Because test suites are useless. There are multiple layers where test suite appoach is wrong.smatovic wrote: ↑Sat Apr 27, 2024 2:40 pmAnd here I disagree. As far as I got it there are no test-suites used as regression test on Fishtest. Why? Cos it does not give Elo? The aim of Stockfish is to be the strongest engine, Elo wise? But there are other engines, with different objectives, Elo, "statistics", is just one possible metric in computer chess.
--
Srdja
1) You can't take 100, 1000 or even 10000 positions and say that this is what chess is about. Chess has like what, 10^40 possible positions?
2) Test suites are more often bugged than not and require constant revisiting and refining. Either there are dual solutions or no solutions at all, or whatever;
3) With Lazy SMP search of AB engines becomes unstable (and why would you only test on 1 thread, especially if you had any sort of SMP tweaks?) and it can solve exactly the same position with exactly the same hardware and other settings in vastly different times;
4) Test suites are quite often actually anti-stockfish, as funny as it sounds.

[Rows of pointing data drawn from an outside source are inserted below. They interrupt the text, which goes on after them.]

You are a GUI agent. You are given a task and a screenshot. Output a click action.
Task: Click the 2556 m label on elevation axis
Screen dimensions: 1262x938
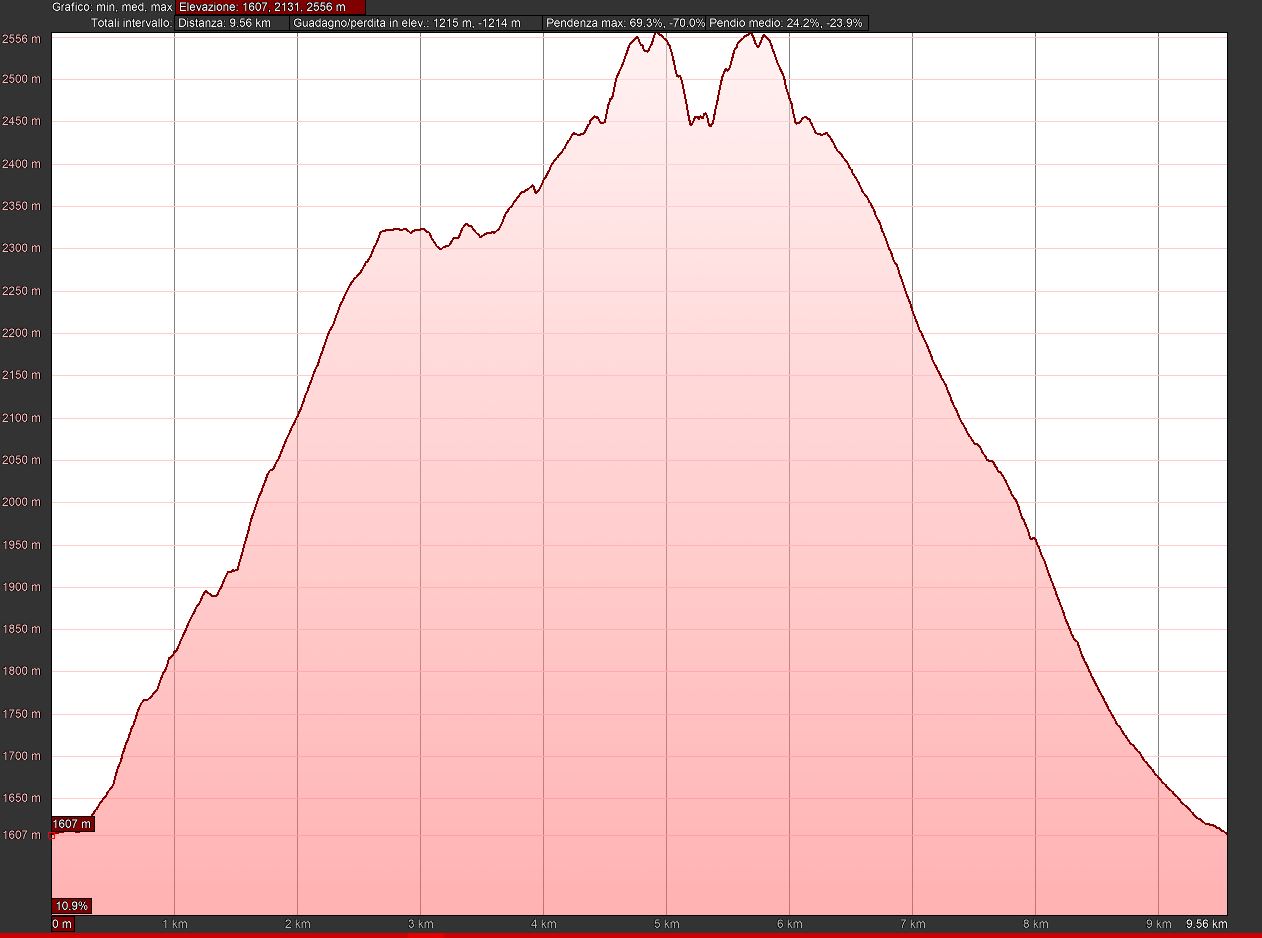[22, 37]
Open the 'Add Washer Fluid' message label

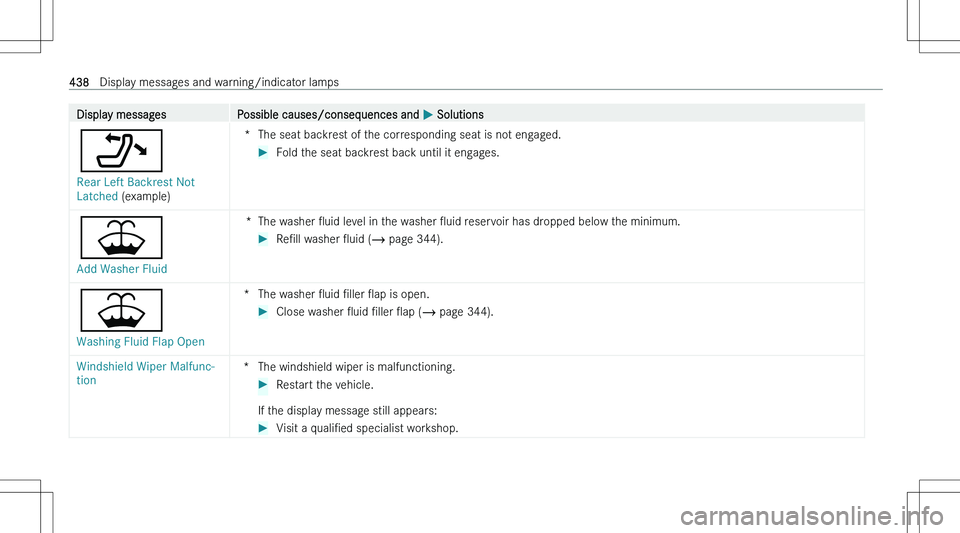[x=122, y=269]
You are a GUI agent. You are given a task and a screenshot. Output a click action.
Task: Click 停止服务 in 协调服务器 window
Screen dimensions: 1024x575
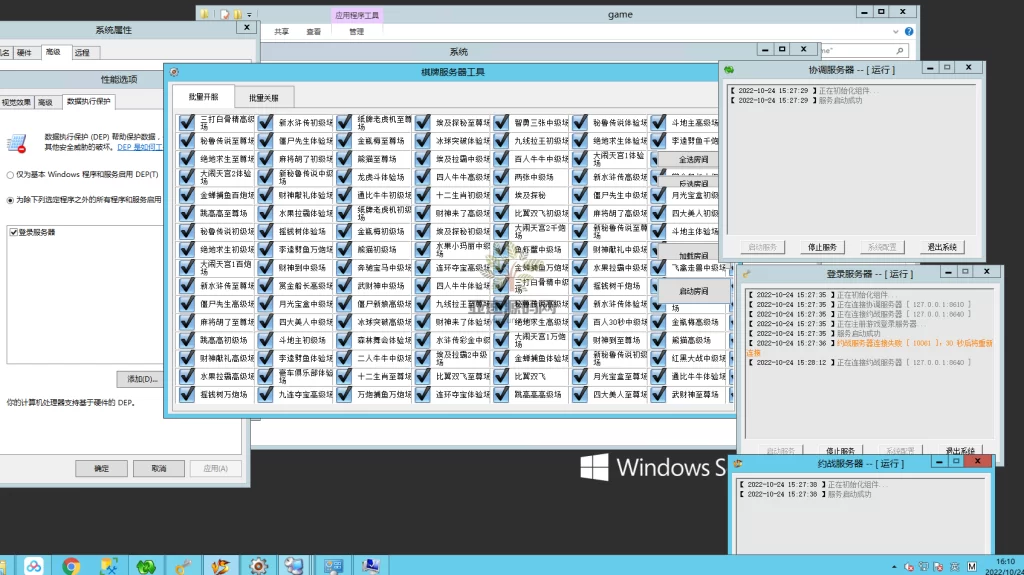(822, 247)
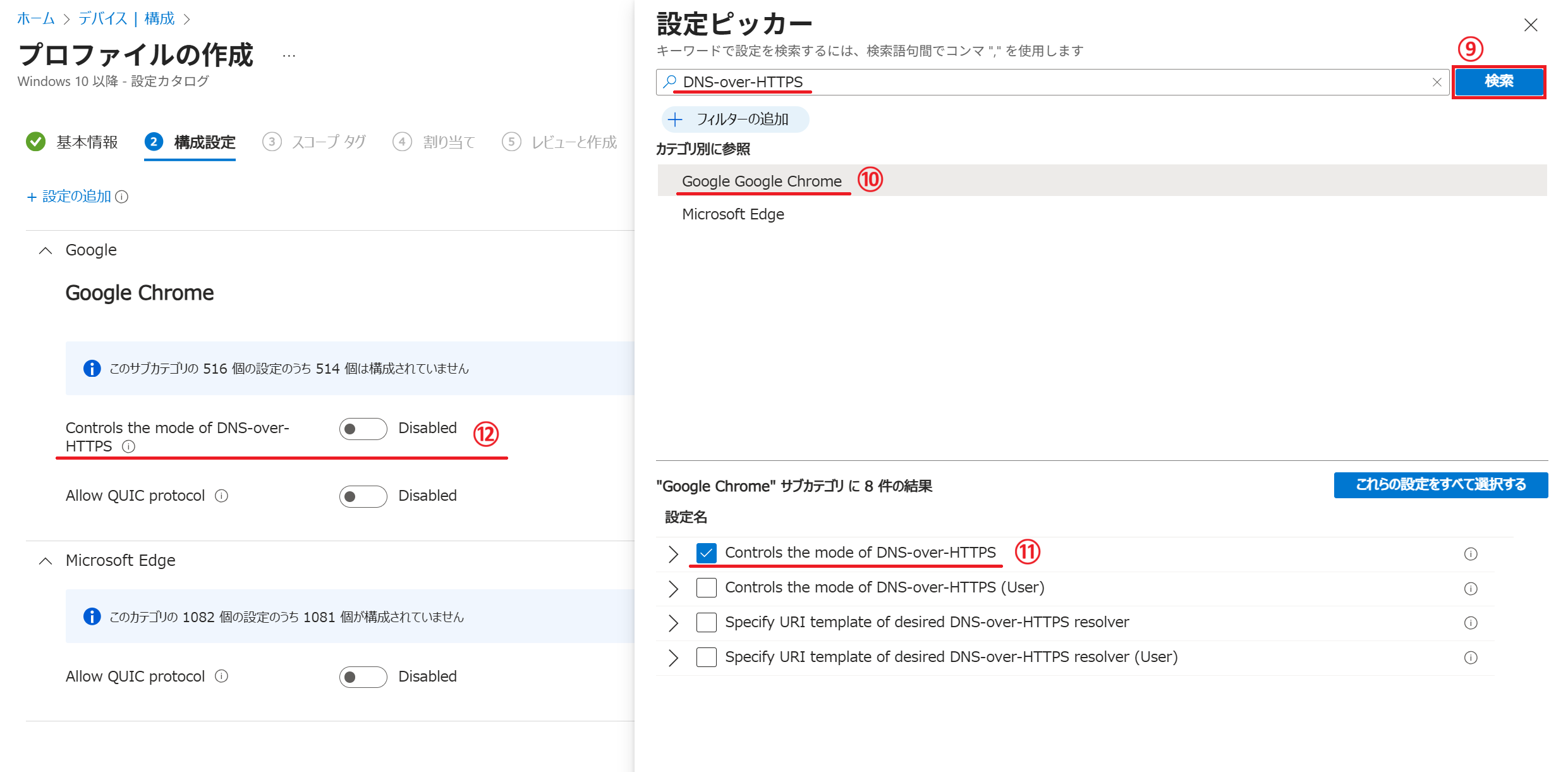Toggle Controls the mode of DNS-over-HTTPS switch

[363, 429]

Because positions which it solves (or a lot of engines solve) too fast are getting excluded - but this only means that engines that don't solve this positions will get unfair testsuite advantage;
5) Stockfish actually improves in almost any test suite runs years after years without ever testing any test suite performance (well, apart from matetrack). More or less what it comes to - testing on games improves your performance on your average testsuite over time while engines that are oprimized for test suites like crystal are much weaker in actual games, so testing on testsuites regresses in actual play. Even some garbage like shashchess which commits almost all master patches still is much weaker than master in any test with any actual sample size which performing slightly better (maybe) in some testsuites (constructed mostly in a way for stockfish to not solve them). Heck, some positions are getting solved much faster if you let's say disable null move pruning but I would like to see a person that says that you should throw away 40-50 elo to solve 2-3 positions/100 from some test suite.
So this is what it is.
If test suites were any sort of useful metric - well, you need to show it. Take engine, freeze it code, never make any upstream changes and commit only stuff that improves test suite results. And try not to get this type of outcome - https://github.com/Matthies/RubiChess/w ... te-results
So far I haven't seen a single person doing so, the only "test suite solvers" are "take stockfish, make it worth but better in some suites, call it a success, shit on original every opportunity you can get but never forget to merge all upstream patches - ones that actually gain you playing strength".